Whess is always darting off someplace, leaving me with other people!! And travelling in cars makes me INCONTINENT!!!

Suddenly, I was in pet interviewer heaven, because it seemed as though I had actually found a pet with a few complaints! Oh, joy to the world!

Me: So, actually, Whess is sort of a terrible companion for you? Not too good at all?!

Chi: Are you completely INSANE? Whess took me in when my former people moved to AUSTRALIA! Whess is the kindest, best person I know! I LOVE WHESS!! You must be a cuckoo nut head!

Of course, being called a cuckoo nut head is not exactly unfamiliar territory to me. I just let it bounce right off me, I am made of rubber, you are made of glue, everything you say bounces off of me and sticks right onto you. That’s pretty much my motto.

Chi: I also LOVE Kathleen!! Whess’s friend KATHLEEN! I get so excited when she comes over, I start to hyperventilate!!!

It was around this point in the interview that I noticed a strange habit of Chi’s. You know that sound when you pick up a cat unexpectedly? It’s sort of a squeaky noise similar to accidentally sitting on a bagpipe. Well, Chi is able to make that noise at will, for no apparent reason.

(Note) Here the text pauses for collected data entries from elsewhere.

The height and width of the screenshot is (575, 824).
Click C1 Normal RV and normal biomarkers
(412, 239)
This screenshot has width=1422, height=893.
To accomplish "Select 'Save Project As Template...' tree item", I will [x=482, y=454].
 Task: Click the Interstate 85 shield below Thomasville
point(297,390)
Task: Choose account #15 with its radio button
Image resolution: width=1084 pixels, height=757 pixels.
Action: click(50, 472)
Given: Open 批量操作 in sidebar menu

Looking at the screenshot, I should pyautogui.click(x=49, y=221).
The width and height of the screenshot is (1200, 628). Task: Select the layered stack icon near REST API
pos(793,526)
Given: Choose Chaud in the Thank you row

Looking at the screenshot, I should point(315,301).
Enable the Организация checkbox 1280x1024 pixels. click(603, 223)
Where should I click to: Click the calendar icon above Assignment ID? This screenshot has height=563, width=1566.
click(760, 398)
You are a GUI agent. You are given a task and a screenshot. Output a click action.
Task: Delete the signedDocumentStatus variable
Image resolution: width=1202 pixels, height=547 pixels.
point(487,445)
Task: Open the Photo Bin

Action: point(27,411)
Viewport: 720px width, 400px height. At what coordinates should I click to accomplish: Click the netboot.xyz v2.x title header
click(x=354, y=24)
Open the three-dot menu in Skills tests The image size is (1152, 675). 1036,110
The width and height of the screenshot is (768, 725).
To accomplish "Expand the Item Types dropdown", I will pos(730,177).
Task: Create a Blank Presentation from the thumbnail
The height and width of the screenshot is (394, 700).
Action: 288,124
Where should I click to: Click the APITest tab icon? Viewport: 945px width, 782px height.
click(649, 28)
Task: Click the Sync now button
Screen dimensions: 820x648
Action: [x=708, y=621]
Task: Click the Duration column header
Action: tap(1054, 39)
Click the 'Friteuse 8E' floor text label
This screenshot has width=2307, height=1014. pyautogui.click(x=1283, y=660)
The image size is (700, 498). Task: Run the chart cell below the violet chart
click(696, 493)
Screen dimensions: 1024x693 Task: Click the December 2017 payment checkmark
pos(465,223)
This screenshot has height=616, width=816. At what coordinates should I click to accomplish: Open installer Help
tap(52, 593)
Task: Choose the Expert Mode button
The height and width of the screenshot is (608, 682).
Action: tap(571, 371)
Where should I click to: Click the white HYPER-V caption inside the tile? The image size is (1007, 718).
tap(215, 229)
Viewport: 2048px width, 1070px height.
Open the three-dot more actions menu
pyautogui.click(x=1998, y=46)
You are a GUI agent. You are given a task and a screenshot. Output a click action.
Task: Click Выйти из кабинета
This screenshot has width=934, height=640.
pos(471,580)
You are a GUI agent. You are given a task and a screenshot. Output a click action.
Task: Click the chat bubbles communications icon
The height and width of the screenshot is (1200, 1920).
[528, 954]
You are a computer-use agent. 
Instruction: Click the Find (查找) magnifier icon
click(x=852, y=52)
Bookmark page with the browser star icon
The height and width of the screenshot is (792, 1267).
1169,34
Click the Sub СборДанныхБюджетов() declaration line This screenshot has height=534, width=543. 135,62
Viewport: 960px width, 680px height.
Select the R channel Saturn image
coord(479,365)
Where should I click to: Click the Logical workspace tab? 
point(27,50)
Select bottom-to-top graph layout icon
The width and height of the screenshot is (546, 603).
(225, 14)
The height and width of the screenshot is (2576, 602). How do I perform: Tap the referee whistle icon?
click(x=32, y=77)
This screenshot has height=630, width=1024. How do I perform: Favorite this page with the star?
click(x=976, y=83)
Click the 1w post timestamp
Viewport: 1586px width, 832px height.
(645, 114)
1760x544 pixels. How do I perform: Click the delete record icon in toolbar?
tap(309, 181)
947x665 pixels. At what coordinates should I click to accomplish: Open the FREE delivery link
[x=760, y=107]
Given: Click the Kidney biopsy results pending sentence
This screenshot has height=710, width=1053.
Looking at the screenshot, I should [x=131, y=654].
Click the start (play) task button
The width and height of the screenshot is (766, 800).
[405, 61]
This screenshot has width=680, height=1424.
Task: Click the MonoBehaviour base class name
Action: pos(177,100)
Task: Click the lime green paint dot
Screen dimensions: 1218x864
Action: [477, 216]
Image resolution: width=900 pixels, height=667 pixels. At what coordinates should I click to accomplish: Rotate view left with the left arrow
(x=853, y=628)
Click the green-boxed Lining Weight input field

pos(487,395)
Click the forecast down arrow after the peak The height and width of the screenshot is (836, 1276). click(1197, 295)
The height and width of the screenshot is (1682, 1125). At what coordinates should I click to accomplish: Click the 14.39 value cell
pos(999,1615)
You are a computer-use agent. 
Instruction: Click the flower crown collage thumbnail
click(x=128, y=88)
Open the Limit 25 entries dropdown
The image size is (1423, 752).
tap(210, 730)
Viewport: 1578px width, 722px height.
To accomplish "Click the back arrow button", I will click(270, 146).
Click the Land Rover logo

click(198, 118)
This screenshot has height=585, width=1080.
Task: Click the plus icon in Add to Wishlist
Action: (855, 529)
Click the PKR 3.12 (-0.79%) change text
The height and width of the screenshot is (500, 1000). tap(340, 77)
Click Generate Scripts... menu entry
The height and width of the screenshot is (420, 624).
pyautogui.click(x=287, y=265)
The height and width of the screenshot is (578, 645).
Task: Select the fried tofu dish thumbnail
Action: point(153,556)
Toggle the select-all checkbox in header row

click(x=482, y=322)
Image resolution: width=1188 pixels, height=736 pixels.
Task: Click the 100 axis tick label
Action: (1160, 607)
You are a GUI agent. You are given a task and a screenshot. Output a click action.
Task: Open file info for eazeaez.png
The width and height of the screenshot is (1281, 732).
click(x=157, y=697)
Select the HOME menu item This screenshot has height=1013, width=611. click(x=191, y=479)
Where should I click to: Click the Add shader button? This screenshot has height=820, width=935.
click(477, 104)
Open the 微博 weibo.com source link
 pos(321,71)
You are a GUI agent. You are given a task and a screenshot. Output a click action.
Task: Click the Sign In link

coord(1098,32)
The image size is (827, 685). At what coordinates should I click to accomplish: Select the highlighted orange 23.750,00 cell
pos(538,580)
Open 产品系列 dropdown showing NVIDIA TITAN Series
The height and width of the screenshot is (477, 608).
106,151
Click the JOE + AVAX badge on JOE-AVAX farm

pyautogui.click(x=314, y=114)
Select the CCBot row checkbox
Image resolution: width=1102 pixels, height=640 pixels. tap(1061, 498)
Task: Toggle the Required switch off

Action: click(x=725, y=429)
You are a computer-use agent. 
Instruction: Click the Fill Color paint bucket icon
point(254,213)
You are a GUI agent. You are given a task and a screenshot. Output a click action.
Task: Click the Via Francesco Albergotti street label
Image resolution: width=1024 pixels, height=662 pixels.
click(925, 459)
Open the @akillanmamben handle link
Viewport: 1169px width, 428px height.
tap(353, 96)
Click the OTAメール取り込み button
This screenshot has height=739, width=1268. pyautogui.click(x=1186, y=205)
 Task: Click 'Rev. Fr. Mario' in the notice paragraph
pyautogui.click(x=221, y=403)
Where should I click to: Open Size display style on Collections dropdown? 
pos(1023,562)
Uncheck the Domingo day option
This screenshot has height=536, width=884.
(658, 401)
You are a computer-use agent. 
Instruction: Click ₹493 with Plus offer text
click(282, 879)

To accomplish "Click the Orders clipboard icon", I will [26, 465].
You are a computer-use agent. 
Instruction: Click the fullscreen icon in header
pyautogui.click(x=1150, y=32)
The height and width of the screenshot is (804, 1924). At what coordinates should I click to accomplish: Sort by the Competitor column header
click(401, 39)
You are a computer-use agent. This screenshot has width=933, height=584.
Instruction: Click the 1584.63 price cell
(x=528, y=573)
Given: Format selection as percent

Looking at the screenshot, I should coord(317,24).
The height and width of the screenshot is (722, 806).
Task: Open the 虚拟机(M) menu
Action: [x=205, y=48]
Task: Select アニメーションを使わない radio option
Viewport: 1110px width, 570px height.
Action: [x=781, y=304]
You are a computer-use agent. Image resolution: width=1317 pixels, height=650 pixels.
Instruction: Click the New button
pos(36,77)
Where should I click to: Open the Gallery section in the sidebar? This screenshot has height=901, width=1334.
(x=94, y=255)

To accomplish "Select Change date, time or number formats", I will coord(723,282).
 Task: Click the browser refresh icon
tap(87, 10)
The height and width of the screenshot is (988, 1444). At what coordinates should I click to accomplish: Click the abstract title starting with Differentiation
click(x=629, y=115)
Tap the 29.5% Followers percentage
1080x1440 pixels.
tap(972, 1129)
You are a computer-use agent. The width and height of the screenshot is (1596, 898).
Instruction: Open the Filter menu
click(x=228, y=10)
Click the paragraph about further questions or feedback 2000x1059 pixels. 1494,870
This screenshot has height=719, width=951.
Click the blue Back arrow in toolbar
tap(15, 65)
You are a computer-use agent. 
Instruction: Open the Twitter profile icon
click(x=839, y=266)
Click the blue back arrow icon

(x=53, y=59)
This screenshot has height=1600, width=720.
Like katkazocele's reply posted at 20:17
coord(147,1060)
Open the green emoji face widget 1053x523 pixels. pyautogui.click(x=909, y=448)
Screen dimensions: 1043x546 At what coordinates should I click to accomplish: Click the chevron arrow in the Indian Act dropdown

He can also make it pretty loud.

Me: Of course …..you do seem to have a lot of love to share…..

Chi: SCREEEEEEEEEECH.

Whess: One time Chi pooped in his cat carrier when we were 20 seconds from our own doorway!

Chi: SCREEEEEECH, DOUBLE SCREEEEEECH! Why tell her that?! It’s MORTIFYING!!

Me: Well now, always best to try to remain calm Chi…..that’s what we cuckoo nutty heads always say…or maybe that’s the British…same thing really…

Whess: Yes, Chi always poops a bit, especially in taxis…..He’s scared of outside, and the sky. And he cannot stand it if I close the bathroom door! Ha!

Now by this point, Chi had climbed into the bag I brought the treats over in, and was continuing to screech. I was yelling at him to “keep his hair on”, and Whess was coming out with even more entertaining incontinence/bathroom stories. Sometimes, you can get the feeling that an interview has gone a bit off track and sort of derailed, really. The only thing a good pet interviewer can do when this happens is make an excuse, and leave the premises ASAP. Always best not to look as though you are actually running, if you can help it.

I managed to extricate Chi from the bag. He calmed down significantly once Whess stopped telling the poop anecdotes, and he could see that I was leaving. Now, some people might say that my nonchalance was slightly exaggerated but professionalism is everything to me. I certainly did not want Whess to think that all pet interviews ended so chaotically. Or that all the cats I talked to ate quite so many treats. No, I was sure things would go much more smoothly over at my next cat rendezvous. Nellie had mentioned that her cat is 15, too old probably to get very excitable…..and me, of course, I’m always calm, and sort of the strong silent type really.